Exercise details → Your answer must consist of every line from the data below that includes the word "computer".

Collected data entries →
• • • • • • •

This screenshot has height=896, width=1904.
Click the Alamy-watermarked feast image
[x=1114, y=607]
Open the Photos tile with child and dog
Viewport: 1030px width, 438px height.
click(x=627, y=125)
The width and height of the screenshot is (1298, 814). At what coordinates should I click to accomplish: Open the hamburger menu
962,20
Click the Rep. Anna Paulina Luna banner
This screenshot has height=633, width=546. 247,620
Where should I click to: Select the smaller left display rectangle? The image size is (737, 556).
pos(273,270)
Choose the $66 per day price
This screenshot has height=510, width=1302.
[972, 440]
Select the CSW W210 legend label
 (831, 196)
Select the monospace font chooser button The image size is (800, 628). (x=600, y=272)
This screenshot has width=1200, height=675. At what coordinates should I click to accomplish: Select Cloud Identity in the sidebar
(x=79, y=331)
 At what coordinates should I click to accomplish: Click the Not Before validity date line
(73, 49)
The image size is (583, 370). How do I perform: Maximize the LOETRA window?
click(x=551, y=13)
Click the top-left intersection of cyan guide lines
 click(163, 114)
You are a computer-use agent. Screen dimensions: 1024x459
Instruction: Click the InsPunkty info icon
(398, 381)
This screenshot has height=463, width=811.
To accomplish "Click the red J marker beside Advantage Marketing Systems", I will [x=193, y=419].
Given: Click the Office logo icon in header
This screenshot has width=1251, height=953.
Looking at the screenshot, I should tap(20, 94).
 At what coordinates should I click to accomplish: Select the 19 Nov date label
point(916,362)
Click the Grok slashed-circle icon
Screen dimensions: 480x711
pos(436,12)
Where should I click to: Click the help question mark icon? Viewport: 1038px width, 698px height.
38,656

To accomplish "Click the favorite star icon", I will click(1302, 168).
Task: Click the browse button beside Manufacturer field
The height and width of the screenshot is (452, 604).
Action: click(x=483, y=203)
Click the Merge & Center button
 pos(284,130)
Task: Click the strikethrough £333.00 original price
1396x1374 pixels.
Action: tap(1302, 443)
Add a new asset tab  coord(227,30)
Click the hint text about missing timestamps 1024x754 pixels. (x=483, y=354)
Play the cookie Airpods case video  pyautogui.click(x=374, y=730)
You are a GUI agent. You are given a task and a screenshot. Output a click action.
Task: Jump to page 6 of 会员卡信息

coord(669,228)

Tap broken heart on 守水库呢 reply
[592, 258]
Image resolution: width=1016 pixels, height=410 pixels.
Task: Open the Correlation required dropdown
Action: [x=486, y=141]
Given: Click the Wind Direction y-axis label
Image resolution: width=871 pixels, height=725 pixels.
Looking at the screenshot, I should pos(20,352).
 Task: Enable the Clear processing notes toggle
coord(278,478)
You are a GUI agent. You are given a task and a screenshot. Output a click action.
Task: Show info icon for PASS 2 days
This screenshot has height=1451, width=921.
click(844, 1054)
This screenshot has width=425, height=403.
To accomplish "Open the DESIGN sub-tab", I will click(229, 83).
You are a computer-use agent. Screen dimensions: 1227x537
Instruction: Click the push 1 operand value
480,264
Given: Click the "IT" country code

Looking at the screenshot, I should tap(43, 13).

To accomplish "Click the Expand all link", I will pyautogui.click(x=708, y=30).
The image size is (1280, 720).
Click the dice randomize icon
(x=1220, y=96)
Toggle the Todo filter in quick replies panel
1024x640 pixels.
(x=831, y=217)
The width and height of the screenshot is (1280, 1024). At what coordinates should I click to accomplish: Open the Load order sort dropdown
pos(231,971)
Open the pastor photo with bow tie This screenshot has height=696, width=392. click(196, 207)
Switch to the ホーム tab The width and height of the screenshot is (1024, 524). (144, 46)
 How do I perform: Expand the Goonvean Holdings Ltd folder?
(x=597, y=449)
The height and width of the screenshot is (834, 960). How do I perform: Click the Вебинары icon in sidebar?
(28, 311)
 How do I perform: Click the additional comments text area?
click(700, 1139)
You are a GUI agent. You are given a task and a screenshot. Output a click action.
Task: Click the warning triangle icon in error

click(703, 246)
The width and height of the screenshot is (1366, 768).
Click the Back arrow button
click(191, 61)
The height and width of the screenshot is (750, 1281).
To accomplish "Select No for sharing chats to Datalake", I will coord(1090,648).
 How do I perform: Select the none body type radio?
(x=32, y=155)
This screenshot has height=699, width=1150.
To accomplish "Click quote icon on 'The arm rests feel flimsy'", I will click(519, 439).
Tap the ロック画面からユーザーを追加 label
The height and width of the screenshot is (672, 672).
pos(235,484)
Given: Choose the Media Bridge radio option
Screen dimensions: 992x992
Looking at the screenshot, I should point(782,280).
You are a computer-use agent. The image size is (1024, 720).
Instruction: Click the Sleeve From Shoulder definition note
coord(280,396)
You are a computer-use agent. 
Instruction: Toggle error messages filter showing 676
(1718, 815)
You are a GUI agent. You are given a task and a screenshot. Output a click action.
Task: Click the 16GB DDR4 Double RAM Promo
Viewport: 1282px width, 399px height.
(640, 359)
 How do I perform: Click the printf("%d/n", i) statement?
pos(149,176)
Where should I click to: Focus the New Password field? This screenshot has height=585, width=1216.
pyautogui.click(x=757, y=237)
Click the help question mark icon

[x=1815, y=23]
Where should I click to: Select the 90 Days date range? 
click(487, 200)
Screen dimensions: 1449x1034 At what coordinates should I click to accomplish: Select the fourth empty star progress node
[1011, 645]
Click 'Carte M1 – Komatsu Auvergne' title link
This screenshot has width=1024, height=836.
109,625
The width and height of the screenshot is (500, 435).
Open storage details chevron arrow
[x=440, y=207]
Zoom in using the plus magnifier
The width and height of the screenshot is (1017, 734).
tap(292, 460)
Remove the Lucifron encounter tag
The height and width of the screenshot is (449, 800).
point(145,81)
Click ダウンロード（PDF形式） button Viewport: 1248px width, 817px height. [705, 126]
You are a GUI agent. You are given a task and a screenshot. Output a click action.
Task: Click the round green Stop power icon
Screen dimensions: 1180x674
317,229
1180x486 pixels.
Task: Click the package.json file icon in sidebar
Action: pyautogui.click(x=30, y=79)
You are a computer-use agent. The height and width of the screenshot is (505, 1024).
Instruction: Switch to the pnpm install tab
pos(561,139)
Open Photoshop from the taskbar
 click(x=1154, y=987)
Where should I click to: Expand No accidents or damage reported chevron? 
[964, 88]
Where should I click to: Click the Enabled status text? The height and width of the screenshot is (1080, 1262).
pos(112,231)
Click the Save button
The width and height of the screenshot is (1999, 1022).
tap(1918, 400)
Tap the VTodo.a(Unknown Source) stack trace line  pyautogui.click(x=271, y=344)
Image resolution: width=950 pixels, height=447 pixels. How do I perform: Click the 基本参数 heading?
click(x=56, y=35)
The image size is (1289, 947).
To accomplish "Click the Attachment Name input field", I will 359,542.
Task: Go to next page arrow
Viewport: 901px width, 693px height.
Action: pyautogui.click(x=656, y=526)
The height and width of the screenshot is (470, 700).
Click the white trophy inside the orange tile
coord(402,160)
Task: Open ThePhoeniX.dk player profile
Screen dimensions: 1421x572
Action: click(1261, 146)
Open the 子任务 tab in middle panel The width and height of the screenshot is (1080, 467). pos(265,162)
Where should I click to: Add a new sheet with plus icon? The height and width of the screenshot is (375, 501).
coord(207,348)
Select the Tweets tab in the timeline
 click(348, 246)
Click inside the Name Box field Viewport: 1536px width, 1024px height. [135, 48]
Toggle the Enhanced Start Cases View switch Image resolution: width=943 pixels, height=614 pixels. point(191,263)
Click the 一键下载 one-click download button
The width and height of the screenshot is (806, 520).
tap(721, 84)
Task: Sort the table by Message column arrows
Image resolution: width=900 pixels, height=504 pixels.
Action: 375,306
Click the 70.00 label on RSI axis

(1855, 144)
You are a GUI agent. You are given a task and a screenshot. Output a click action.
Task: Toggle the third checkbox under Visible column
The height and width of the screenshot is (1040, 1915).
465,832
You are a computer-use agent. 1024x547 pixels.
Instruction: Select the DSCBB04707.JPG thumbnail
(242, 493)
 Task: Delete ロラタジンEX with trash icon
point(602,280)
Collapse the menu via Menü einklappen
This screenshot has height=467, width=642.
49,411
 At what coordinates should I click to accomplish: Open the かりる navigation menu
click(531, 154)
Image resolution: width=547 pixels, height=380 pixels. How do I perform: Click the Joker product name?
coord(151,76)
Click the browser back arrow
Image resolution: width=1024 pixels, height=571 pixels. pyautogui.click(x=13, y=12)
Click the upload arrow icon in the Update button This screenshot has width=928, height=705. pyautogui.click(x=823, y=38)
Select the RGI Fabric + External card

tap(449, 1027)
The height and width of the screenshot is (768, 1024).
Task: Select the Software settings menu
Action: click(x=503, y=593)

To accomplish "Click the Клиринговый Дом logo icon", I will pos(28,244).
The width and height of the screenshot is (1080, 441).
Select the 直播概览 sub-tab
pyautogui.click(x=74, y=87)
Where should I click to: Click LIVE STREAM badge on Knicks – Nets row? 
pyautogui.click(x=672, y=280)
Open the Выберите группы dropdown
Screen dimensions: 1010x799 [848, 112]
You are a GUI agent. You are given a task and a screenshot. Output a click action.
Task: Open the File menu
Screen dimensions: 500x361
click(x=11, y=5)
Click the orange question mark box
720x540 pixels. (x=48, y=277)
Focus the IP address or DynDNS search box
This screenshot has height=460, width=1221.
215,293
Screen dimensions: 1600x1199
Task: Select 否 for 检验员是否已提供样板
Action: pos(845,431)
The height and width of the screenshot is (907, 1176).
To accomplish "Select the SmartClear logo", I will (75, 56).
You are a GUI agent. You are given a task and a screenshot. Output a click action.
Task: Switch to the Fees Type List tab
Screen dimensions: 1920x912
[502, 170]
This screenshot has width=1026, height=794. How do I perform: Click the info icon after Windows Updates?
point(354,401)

• • • • • • •

Task answer →
You are a computer-use agent. Screen dimensions: 1024x459
You are a computer-use agent. Screen dimensions: 1227x537
You are a computer-use agent. The image size is (1024, 720).
You are a computer-use agent. 
You are a computer-use agent. The height and width of the screenshot is (505, 1024).
You are a computer-use agent. 1024x547 pixels.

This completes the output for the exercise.